Two reports published in the last few months show that malware operators are experimenting with using WAV audio files to hide malicious code.
The technique is known as steganography—the art of hiding information in plain sight, in another data medium.
In the software field, steganography—also referred to as stego—is used to describe the process of hiding files or text in another file, of a different format. For example, hiding plain text inside an image's binary format.
Using steganography has been popular with malware operators for more than a decade. Malware authors don't use steganography to breach or infect systems, but rather as a transfer method.
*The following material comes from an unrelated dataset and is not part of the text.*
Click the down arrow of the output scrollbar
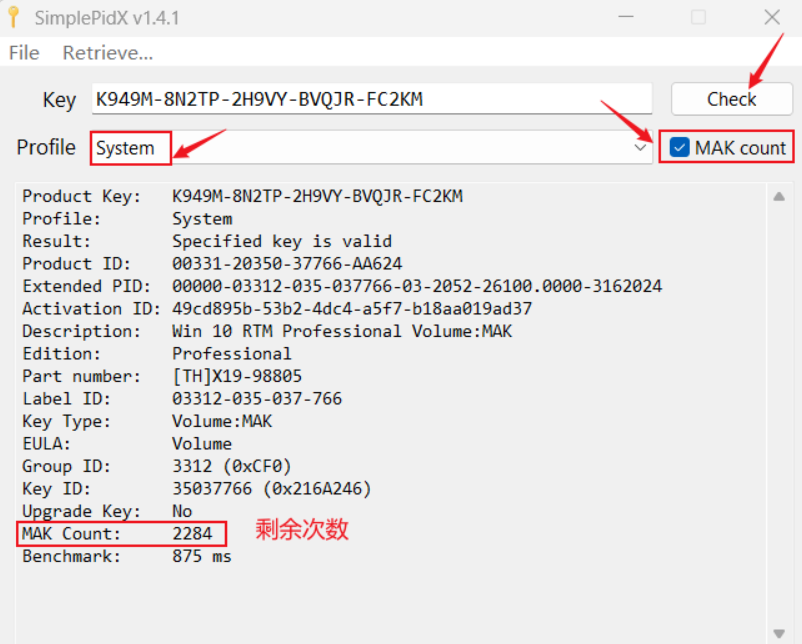802x644 pixels. 779,630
Steganography allows files hiding malicious code to bypass security software that whitelists non-executable file formats (such as multimedia files).
All previous instances where malware used steganography revolved around using image file formats, such as PNG or JEPG.
The novelty in the two recently-published reports is the use of WAV audio files, not seen abused in malware operations until this year.
The two reports
The first of these two new malware campaigns abusing WAV files was reported back in June. Symantec security researchers said they spotted a Russian cyber-espionage group known as Waterbug (or Turla) using WAV files to hide and transfer malicious code from their server to already-infected victims.
The second malware campaign was spotted this month by BlackBerry Cylance. In a report published today and shared with ZDNet last week, Cylance said it saw something similar to what Symantec saw a few months before.
But while the Symantec report described a nation-state cyber-espionage operation, Cylance said they saw the WAV steganography technique being abused in a run-of-the-mill crypto-mining malware operation.
Cylance said this particular threat actor was hiding DLLs inside WAV audio files. Malware already-present on the infected host would download and read the WAV file, extract the DLL bit by bit, and then run it, installing a cryptocurrency miner application named XMRrig.
Josh Lemos, VP of Research and Intelligence at BlackBerry Cylance, told ZDNet in an email yesterday that this malware strain using WAV steganography was spotted on both Windows desktop and server instances.